Wie lange bekommt man ALG I bei Krankheit?

Wenn Sie arbeitslos sind und Arbeitslosengeld I (ALG I) beziehen, bleibt Ihr Anspruch auch für eine gewisse Zeit im Fall einer Erkrankung erhalten. Sollten Sie während des Bezugs von ALG I arbeitsunfähig werden, können Sie weiterhin Leistungen erhalten – und zwar bis zu sechs Wochen.

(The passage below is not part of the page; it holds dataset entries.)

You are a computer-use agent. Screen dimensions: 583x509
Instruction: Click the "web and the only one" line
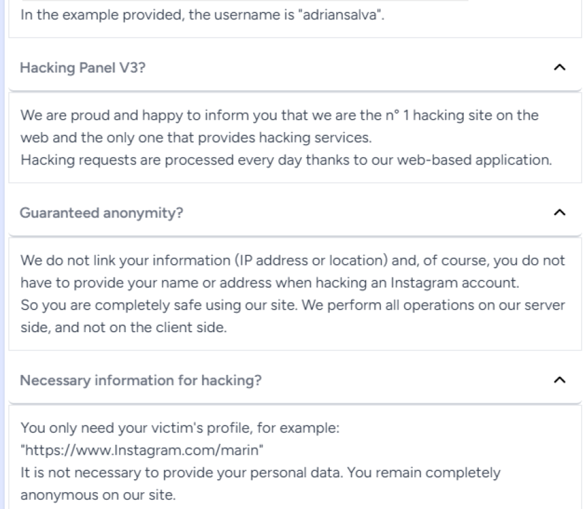(x=196, y=137)
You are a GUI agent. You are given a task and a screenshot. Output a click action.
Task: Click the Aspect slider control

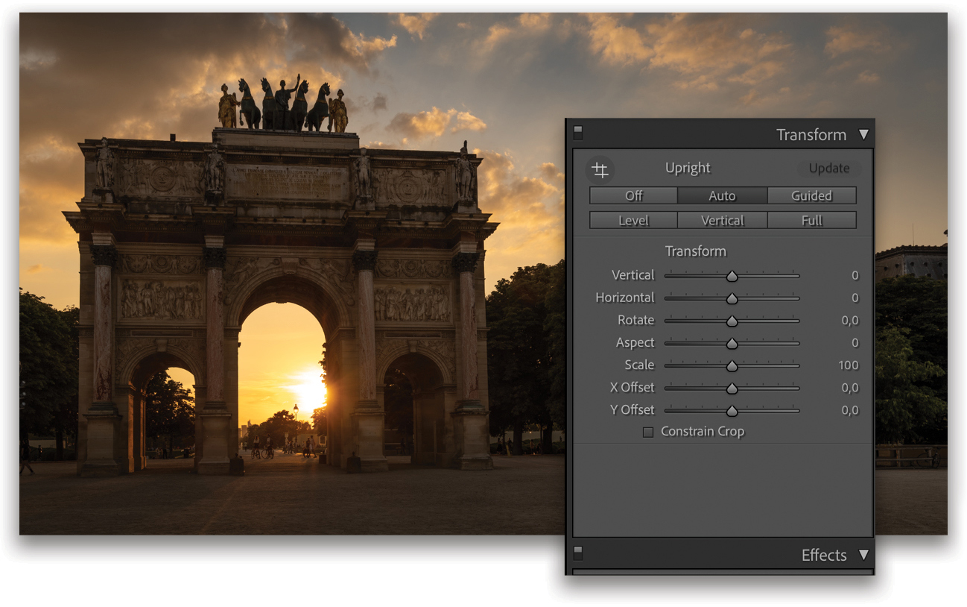tap(732, 342)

Wird die Arbeitsunfähigkeit länger andauern, endet der Anspruch auf ALG I nach Ablauf dieser sechs Wochen. Ab dem siebten Woche tritt in der Regel ein anderer Leistungsträger: die Krankenkasse. Sofern Sie gesetzlich krankenversichert sind, erhalten Sie dann Krankengeld, vorausgesetzt, Sie erfüllen die Voraussetzungen dafür. Dieses Krankengeld ersetzt dann vorübergehend das Arbeitslosengeld.

Wichtig ist, dass Sie Ihre Arbeitsunfähigkeit rechtzeitig bei der Bundesagentur für Arbeit melden. Eine ärztliche Bescheinigung (Arbeitsunfähigkeitsbescheinigung) muss fristgerecht vorgelegt werden. Andernfalls kann die Zahlung bereits früher gestoppt werden.

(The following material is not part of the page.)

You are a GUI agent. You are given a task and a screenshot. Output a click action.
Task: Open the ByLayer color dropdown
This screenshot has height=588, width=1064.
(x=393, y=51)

Es lohnt sich, die Übergänge zwischen ALG I und Krankengeld genau zu beachten – besonders, wenn die Genesung länger dauert. In einigen Fällen kann später auch eine medizinische Rehabilitation oder eine Umschulung in Betracht kommen, um die Rückkehr in den Arbeitsmarkt zu unterstützen.

Wer unsicher ist, sollte sich bei der Agentur für Arbeit oder der eigenen Krankenkasse beraten lassen, um keine Ansprüche zu verlieren.